Dataset excerpts
Segment Open

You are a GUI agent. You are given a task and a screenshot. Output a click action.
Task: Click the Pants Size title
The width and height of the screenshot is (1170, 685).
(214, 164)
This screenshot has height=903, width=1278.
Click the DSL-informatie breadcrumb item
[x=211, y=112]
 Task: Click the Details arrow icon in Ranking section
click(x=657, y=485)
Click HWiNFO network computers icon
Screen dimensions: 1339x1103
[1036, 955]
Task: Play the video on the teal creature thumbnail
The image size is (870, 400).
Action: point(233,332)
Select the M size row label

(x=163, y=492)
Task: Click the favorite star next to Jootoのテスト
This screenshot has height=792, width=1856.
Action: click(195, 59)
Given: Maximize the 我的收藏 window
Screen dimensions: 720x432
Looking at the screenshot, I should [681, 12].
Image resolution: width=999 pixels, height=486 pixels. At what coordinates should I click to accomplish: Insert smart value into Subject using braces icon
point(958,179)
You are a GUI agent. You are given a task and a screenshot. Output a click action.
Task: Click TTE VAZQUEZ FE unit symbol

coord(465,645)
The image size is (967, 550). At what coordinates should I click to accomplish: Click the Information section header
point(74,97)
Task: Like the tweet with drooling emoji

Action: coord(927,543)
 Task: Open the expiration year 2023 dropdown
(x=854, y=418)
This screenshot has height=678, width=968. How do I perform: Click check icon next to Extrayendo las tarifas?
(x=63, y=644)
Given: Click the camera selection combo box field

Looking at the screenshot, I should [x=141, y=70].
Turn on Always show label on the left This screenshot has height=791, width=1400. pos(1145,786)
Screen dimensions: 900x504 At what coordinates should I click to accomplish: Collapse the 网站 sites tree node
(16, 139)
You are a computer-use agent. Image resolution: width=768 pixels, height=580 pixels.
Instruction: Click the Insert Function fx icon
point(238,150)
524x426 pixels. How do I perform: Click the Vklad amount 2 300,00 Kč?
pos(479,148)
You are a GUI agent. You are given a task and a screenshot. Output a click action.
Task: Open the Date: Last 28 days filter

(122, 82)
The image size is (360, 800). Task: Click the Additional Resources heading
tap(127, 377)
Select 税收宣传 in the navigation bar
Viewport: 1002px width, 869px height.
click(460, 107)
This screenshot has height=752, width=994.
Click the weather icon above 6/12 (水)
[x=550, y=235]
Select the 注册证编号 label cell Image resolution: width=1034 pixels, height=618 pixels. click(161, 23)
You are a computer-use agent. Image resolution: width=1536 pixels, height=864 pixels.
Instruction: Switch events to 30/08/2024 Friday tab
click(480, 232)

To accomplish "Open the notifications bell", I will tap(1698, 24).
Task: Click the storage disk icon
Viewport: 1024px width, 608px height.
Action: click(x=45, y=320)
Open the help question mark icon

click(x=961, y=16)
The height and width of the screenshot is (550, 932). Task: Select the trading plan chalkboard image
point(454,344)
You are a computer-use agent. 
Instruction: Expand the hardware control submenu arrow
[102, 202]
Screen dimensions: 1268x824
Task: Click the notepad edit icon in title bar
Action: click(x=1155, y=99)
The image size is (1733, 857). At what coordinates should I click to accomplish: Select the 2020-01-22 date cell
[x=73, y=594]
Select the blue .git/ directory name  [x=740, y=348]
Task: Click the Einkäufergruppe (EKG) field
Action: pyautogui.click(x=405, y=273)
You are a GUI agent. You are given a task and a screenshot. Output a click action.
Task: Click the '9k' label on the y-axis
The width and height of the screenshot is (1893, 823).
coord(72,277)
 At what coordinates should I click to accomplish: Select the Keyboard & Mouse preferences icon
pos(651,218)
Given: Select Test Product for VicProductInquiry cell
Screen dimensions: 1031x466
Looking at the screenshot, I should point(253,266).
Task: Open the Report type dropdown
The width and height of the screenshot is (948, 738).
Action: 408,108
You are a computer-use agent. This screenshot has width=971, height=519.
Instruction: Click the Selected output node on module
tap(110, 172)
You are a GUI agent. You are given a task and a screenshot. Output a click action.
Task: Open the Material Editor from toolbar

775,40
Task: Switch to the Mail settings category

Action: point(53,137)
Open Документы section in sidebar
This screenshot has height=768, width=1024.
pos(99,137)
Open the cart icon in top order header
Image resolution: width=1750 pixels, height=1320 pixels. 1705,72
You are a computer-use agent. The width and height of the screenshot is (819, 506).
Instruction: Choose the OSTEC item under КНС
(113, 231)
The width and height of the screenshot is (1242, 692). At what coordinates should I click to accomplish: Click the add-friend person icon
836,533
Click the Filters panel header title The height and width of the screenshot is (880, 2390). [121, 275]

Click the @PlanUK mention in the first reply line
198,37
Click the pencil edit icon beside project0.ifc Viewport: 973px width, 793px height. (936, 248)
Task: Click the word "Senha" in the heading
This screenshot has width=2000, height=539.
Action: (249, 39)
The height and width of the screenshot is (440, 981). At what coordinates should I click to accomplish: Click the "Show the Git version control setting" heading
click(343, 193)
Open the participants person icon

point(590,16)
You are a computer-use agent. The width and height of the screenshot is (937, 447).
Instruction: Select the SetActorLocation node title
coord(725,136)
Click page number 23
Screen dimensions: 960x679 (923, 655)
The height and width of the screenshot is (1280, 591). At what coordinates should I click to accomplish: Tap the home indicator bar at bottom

Segment Closed

WHAT TO PRODUCE:
Your answer should be the full set of records, printed exactly.

RESPONSE FOR THIS EXERCISE:
You are a GUI agent. You are given a task and a screenshot. Output a click action.
Task: Click the Pants Size title
The width and height of the screenshot is (1170, 685).
(214, 164)
This screenshot has height=903, width=1278.
Click the DSL-informatie breadcrumb item
[x=211, y=112]
 Task: Click the Details arrow icon in Ranking section
click(x=657, y=485)
Click HWiNFO network computers icon
Screen dimensions: 1339x1103
[1036, 955]
Task: Play the video on the teal creature thumbnail
The image size is (870, 400).
Action: point(233,332)
Select the M size row label

(x=163, y=492)
Task: Click the favorite star next to Jootoのテスト
This screenshot has height=792, width=1856.
Action: click(195, 59)
Given: Maximize the 我的收藏 window
Screen dimensions: 720x432
Looking at the screenshot, I should [681, 12].
Image resolution: width=999 pixels, height=486 pixels. At what coordinates should I click to accomplish: Insert smart value into Subject using braces icon
point(958,179)
You are a GUI agent. You are given a task and a screenshot. Output a click action.
Task: Click TTE VAZQUEZ FE unit symbol

coord(465,645)
The image size is (967, 550). At what coordinates should I click to accomplish: Click the Information section header
point(74,97)
Task: Like the tweet with drooling emoji

Action: coord(927,543)
 Task: Open the expiration year 2023 dropdown
(x=854, y=418)
This screenshot has height=678, width=968. How do I perform: Click check icon next to Extrayendo las tarifas?
(x=63, y=644)
Given: Click the camera selection combo box field

Looking at the screenshot, I should [x=141, y=70].
Turn on Always show label on the left This screenshot has height=791, width=1400. pos(1145,786)
Screen dimensions: 900x504 At what coordinates should I click to accomplish: Collapse the 网站 sites tree node
(16, 139)
You are a computer-use agent. Image resolution: width=768 pixels, height=580 pixels.
Instruction: Click the Insert Function fx icon
point(238,150)
524x426 pixels. How do I perform: Click the Vklad amount 2 300,00 Kč?
pos(479,148)
You are a GUI agent. You are given a task and a screenshot. Output a click action.
Task: Open the Date: Last 28 days filter

(122, 82)
The image size is (360, 800). Task: Click the Additional Resources heading
tap(127, 377)
Select 税收宣传 in the navigation bar
Viewport: 1002px width, 869px height.
click(460, 107)
This screenshot has height=752, width=994.
Click the weather icon above 6/12 (水)
[x=550, y=235]
Select the 注册证编号 label cell Image resolution: width=1034 pixels, height=618 pixels. click(161, 23)
You are a computer-use agent. Image resolution: width=1536 pixels, height=864 pixels.
Instruction: Switch events to 30/08/2024 Friday tab
click(480, 232)

To accomplish "Open the notifications bell", I will tap(1698, 24).
Task: Click the storage disk icon
Viewport: 1024px width, 608px height.
Action: click(x=45, y=320)
Open the help question mark icon

click(x=961, y=16)
The height and width of the screenshot is (550, 932). Task: Select the trading plan chalkboard image
point(454,344)
You are a computer-use agent. 
Instruction: Expand the hardware control submenu arrow
[102, 202]
Screen dimensions: 1268x824
Task: Click the notepad edit icon in title bar
Action: click(x=1155, y=99)
The image size is (1733, 857). At what coordinates should I click to accomplish: Select the 2020-01-22 date cell
[x=73, y=594]
Select the blue .git/ directory name  [x=740, y=348]
Task: Click the Einkäufergruppe (EKG) field
Action: pyautogui.click(x=405, y=273)
You are a GUI agent. You are given a task and a screenshot. Output a click action.
Task: Click the '9k' label on the y-axis
The width and height of the screenshot is (1893, 823).
coord(72,277)
 At what coordinates should I click to accomplish: Select the Keyboard & Mouse preferences icon
pos(651,218)
Given: Select Test Product for VicProductInquiry cell
Screen dimensions: 1031x466
Looking at the screenshot, I should point(253,266).
Task: Open the Report type dropdown
The width and height of the screenshot is (948, 738).
Action: 408,108
You are a computer-use agent. This screenshot has width=971, height=519.
Instruction: Click the Selected output node on module
tap(110, 172)
You are a GUI agent. You are given a task and a screenshot. Output a click action.
Task: Open the Material Editor from toolbar

775,40
Task: Switch to the Mail settings category

Action: point(53,137)
Open Документы section in sidebar
This screenshot has height=768, width=1024.
pos(99,137)
Open the cart icon in top order header
Image resolution: width=1750 pixels, height=1320 pixels. 1705,72
You are a computer-use agent. The width and height of the screenshot is (819, 506).
Instruction: Choose the OSTEC item under КНС
(113, 231)
The width and height of the screenshot is (1242, 692). At what coordinates should I click to accomplish: Click the add-friend person icon
836,533
Click the Filters panel header title The height and width of the screenshot is (880, 2390). [121, 275]

Click the @PlanUK mention in the first reply line
198,37
Click the pencil edit icon beside project0.ifc Viewport: 973px width, 793px height. (936, 248)
Task: Click the word "Senha" in the heading
This screenshot has width=2000, height=539.
Action: (249, 39)
The height and width of the screenshot is (440, 981). At what coordinates should I click to accomplish: Click the "Show the Git version control setting" heading
click(343, 193)
Open the participants person icon

point(590,16)
You are a computer-use agent. The width and height of the screenshot is (937, 447).
Instruction: Select the SetActorLocation node title
coord(725,136)
Click page number 23
Screen dimensions: 960x679 (923, 655)
The height and width of the screenshot is (1280, 591). At what coordinates should I click to accomplish: Tap the home indicator bar at bottom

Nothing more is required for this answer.